Collected data
──────
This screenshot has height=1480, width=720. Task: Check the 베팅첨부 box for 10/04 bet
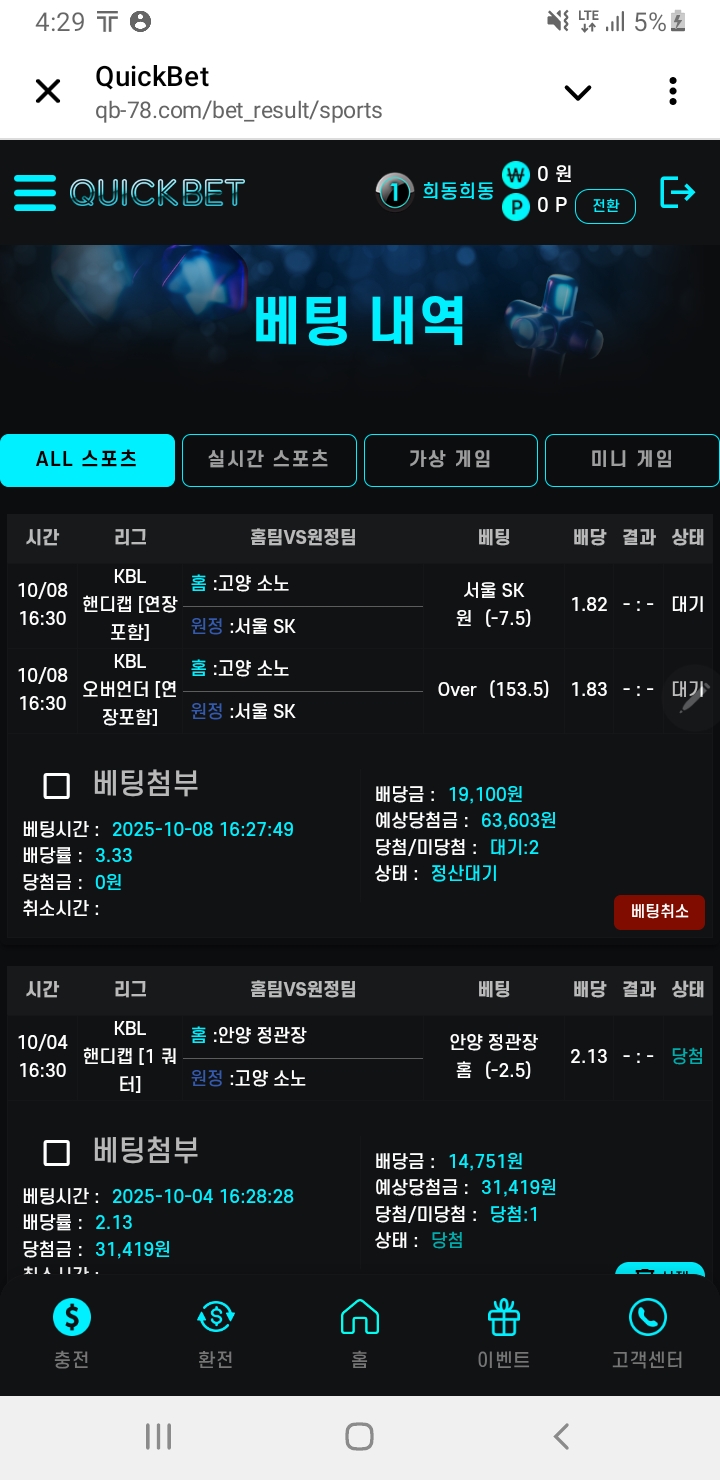point(57,1153)
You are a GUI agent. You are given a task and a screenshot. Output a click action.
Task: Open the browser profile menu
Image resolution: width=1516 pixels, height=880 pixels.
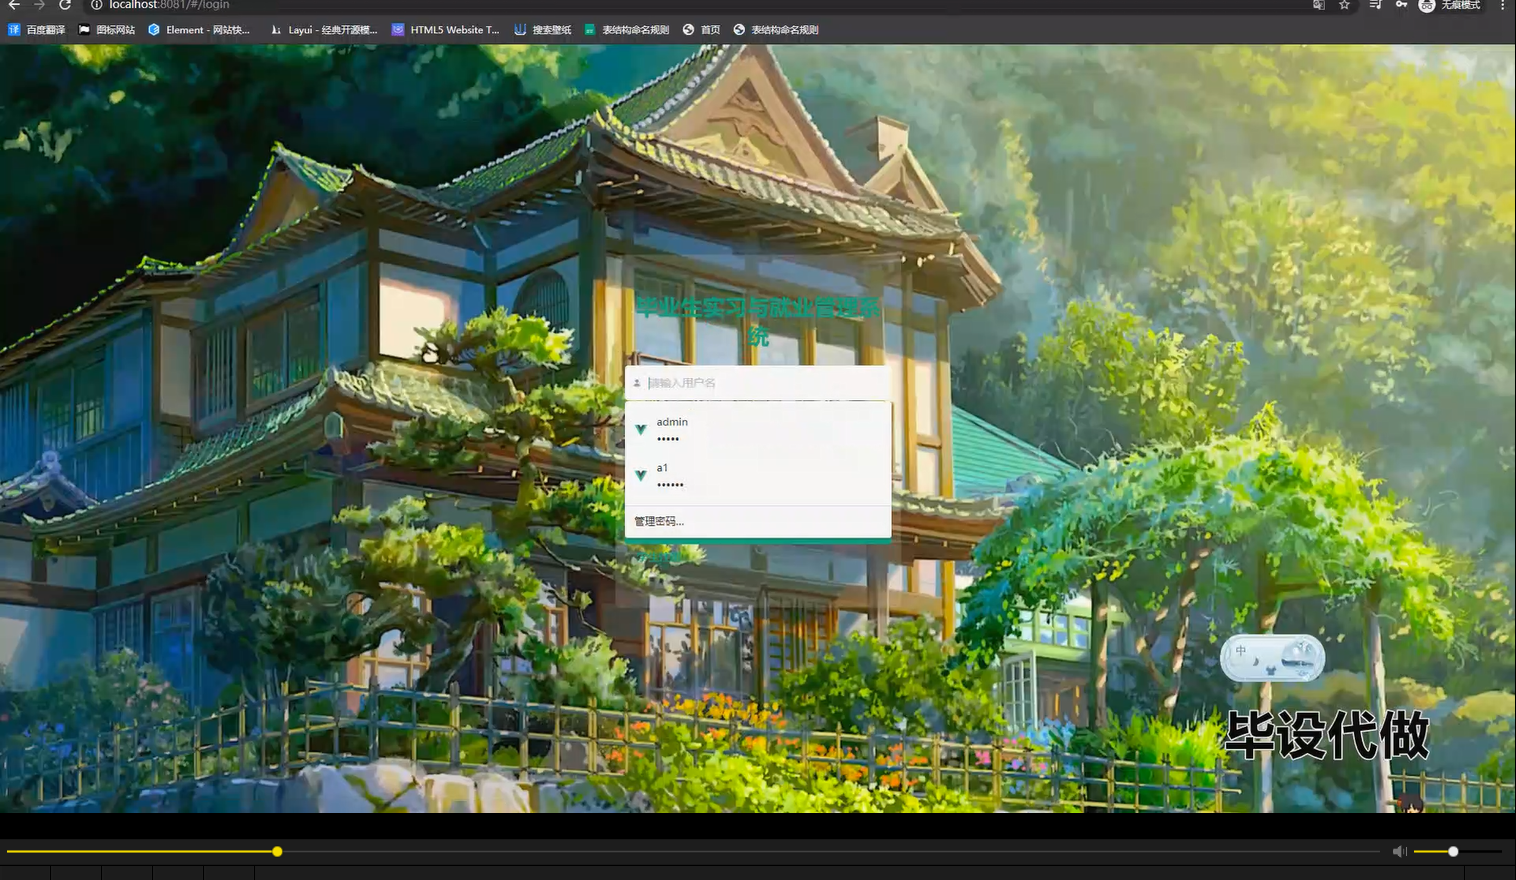coord(1426,6)
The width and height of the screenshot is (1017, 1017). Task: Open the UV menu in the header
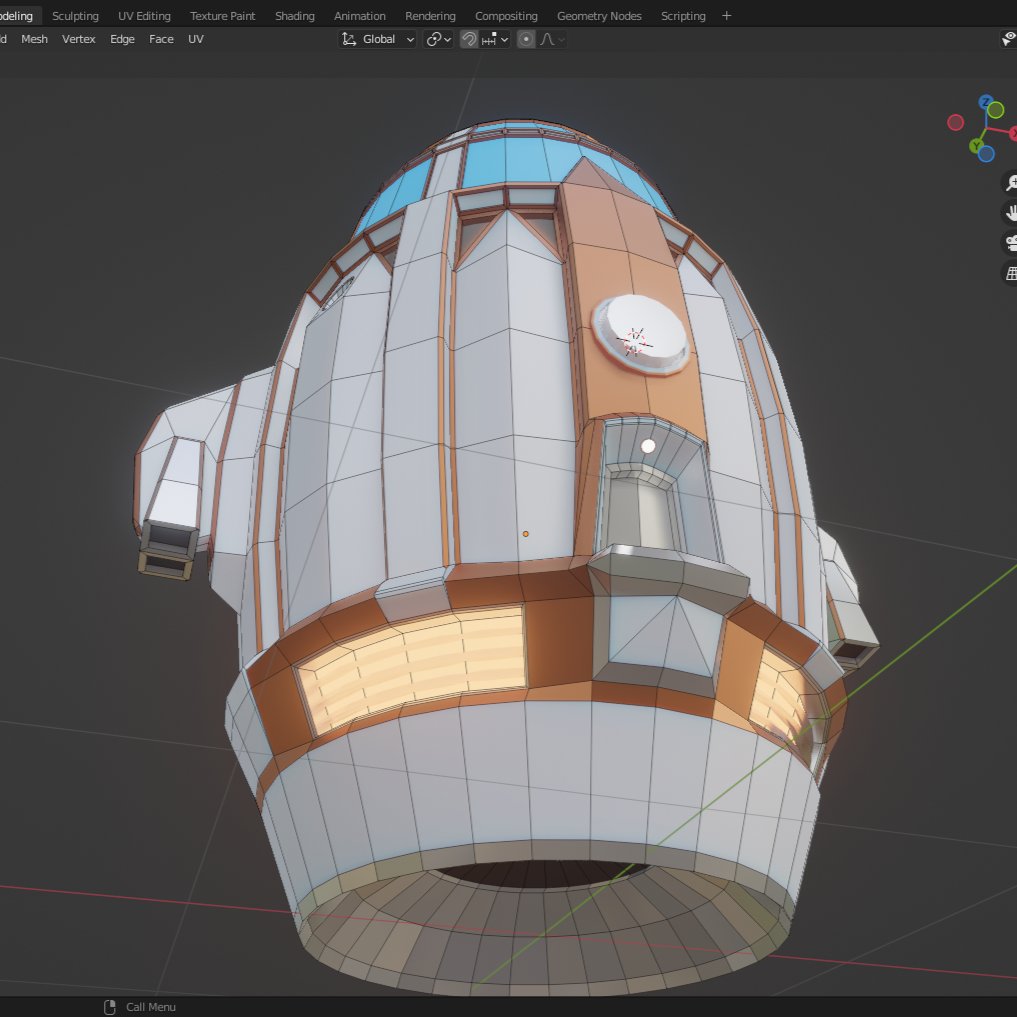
──────
### [WHAT THIS TASK INVOLVES]
What the answer needs is every line from the data above with "Open" in it.

### [TASK SOLUTION]
Task: Open the browser profile menu
The width and height of the screenshot is (1017, 1017). Task: Open the UV menu in the header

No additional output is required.